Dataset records
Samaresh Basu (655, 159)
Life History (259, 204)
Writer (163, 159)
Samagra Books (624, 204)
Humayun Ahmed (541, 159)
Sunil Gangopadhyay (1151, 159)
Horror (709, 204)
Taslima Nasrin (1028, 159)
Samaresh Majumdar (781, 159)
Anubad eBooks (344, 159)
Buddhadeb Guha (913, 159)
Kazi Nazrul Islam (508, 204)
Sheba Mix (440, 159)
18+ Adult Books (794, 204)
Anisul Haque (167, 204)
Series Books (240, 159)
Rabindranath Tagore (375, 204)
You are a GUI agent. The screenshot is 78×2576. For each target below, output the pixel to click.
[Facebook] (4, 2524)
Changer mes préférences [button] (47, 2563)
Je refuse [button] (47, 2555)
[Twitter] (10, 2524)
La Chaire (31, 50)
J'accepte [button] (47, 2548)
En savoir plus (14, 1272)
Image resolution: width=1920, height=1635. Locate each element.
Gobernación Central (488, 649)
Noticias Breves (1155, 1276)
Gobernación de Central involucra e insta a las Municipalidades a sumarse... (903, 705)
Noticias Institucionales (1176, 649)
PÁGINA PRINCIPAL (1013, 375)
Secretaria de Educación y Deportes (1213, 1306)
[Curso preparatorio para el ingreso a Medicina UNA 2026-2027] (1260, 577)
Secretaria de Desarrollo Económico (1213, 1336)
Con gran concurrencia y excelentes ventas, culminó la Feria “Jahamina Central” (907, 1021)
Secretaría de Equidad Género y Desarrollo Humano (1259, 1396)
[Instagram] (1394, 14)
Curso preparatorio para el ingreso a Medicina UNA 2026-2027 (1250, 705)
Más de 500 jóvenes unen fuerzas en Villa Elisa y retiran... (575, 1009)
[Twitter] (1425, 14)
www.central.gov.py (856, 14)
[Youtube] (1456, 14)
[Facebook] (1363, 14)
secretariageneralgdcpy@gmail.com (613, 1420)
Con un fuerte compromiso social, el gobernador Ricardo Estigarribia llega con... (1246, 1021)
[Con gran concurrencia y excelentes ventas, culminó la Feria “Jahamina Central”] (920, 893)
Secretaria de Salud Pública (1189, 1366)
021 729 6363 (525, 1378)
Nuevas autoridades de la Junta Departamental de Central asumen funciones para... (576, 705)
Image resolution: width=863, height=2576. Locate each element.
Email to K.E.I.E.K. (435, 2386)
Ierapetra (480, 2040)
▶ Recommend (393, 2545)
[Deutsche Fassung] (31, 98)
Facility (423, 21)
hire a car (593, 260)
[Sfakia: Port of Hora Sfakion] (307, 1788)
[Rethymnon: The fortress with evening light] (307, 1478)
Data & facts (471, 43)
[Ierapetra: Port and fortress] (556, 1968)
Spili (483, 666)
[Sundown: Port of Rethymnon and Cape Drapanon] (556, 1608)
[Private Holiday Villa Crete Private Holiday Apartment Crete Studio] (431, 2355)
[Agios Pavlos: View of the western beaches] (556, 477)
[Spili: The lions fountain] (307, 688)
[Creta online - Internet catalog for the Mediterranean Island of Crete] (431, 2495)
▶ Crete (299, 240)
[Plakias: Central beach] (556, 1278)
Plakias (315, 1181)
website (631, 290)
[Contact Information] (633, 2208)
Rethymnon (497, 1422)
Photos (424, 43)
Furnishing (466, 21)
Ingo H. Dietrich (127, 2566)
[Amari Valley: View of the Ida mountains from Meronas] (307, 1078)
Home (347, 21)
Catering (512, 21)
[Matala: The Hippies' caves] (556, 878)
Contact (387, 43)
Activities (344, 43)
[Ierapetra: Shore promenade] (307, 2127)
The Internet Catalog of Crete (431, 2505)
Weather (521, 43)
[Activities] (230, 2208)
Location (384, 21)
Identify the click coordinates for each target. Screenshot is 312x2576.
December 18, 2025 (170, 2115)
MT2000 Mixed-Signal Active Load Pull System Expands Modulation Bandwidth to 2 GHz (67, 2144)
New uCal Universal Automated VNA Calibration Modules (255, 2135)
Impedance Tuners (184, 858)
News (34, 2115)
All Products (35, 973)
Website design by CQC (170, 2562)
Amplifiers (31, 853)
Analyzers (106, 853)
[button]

How to complete this task
Copy out, word for word, the part of the entries above that begins at the line with "Con un fuerte" and ends at the line with "[Sfakia: Port of Hora Sfakion] (307, 1788)", including both.

Response to the exercise
Con un fuerte compromiso social, el gobernador Ricardo Estigarribia llega con... (1246, 1021)
[Con gran concurrencia y excelentes ventas, culminó la Feria “Jahamina Central”] (920, 893)
Secretaria de Salud Pública (1189, 1366)
021 729 6363 (525, 1378)
Nuevas autoridades de la Junta Departamental de Central asumen funciones para... (576, 705)
Image resolution: width=863, height=2576. Locate each element.
Email to K.E.I.E.K. (435, 2386)
Ierapetra (480, 2040)
▶ Recommend (393, 2545)
[Deutsche Fassung] (31, 98)
Facility (423, 21)
hire a car (593, 260)
[Sfakia: Port of Hora Sfakion] (307, 1788)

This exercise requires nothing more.